*Instructions*.
A – Answer these questions from the study design passage, one line per answer, marked (i), (ii) and (iii) like the questions.
(i) How old is the GiFACE trial?
(ii) By what percentage is [CO2] elevated on the treated plots?
(iii) How many control plots are there, and what do they receive?
B – The study design passage gives several numbers. Leaving out the isotope label 33P, list each number together with what it describes.
C – Summarize the study design passage in two sentences.

Study design & hypotheses: A 33P isotopic dilution experiment was performed with soils
of the 17-year-old Giessen free air carbon dioxide enrichment (GiFACE) – trial. At the
GiFACE, three plots are treated with 20 % elevated [CO2] while three control plots receive
ambient air. We hypothesised that i) the observed positive effect of elevated [CO2]
on plant growth translates into differences in soil organic P mineralisation rates
between treated and untreated plots, resulting in ii) differences in soil organic P
pools.

*Record extracts*.
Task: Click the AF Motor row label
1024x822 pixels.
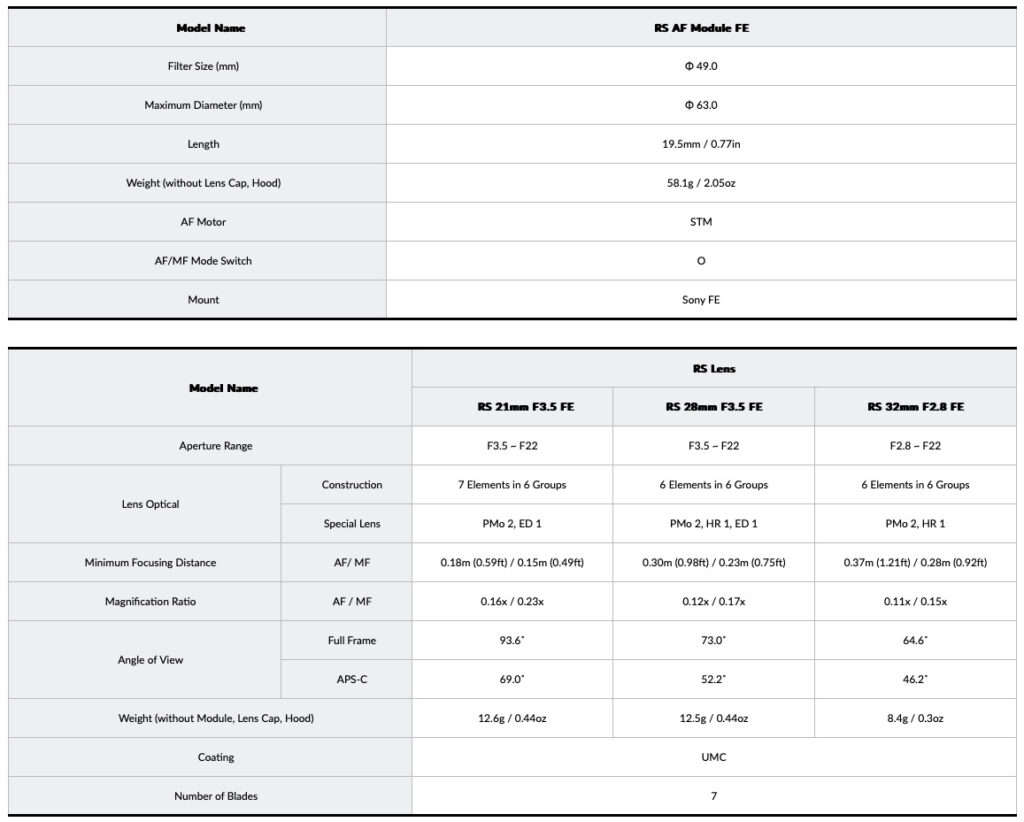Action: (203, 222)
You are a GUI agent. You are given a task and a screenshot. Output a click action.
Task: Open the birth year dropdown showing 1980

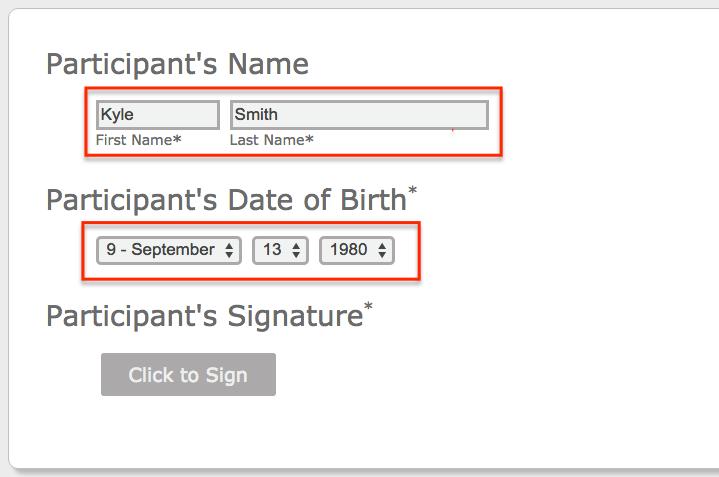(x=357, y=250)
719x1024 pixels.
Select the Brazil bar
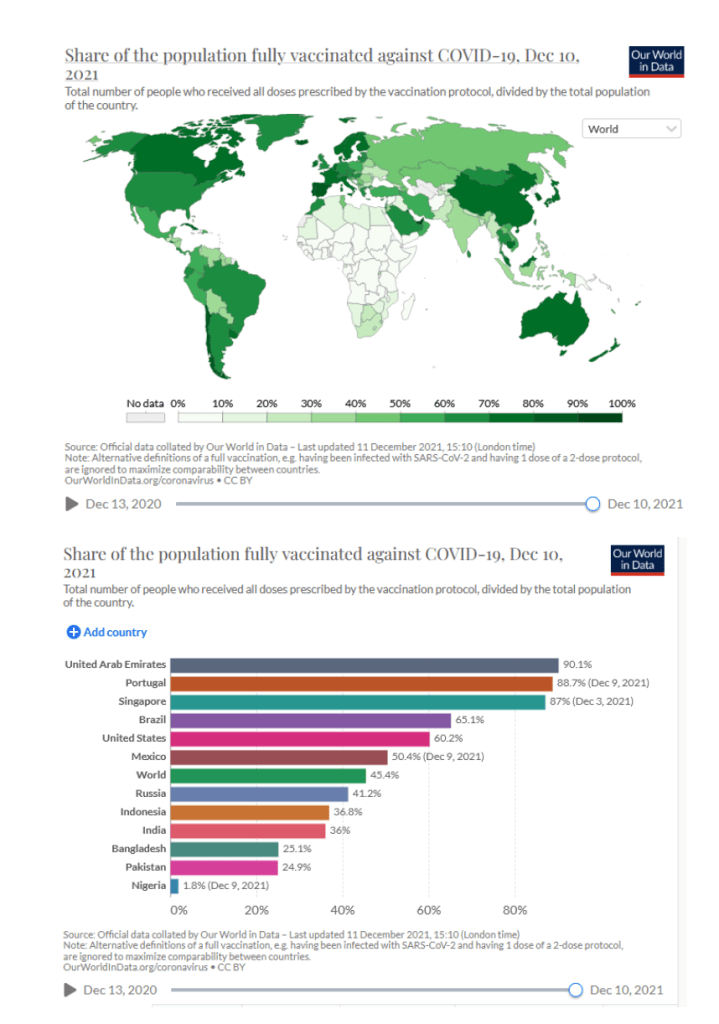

*Numbered answers*.
A –
(i) 17 years old.
(ii) 20 %.
(iii) Three control plots, which receive ambient air.

B –
- 17: the age in years of the GiFACE trial
- 20 %: the elevation of [CO2] on the treated plots
- Three: the number of plots treated with elevated [CO2]
- Three: the number of control plots receiving ambient air

C – A 33P isotopic dilution experiment was performed with soils of the 17-year-old GiFACE trial, where three plots are treated with 20 % elevated [CO2] and three control plots receive ambient air. The authors hypothesized that the positive effect of elevated [CO2] on plant growth translates into differences in soil organic P mineralization rates between treated and untreated plots, resulting in differences in soil organic P pools.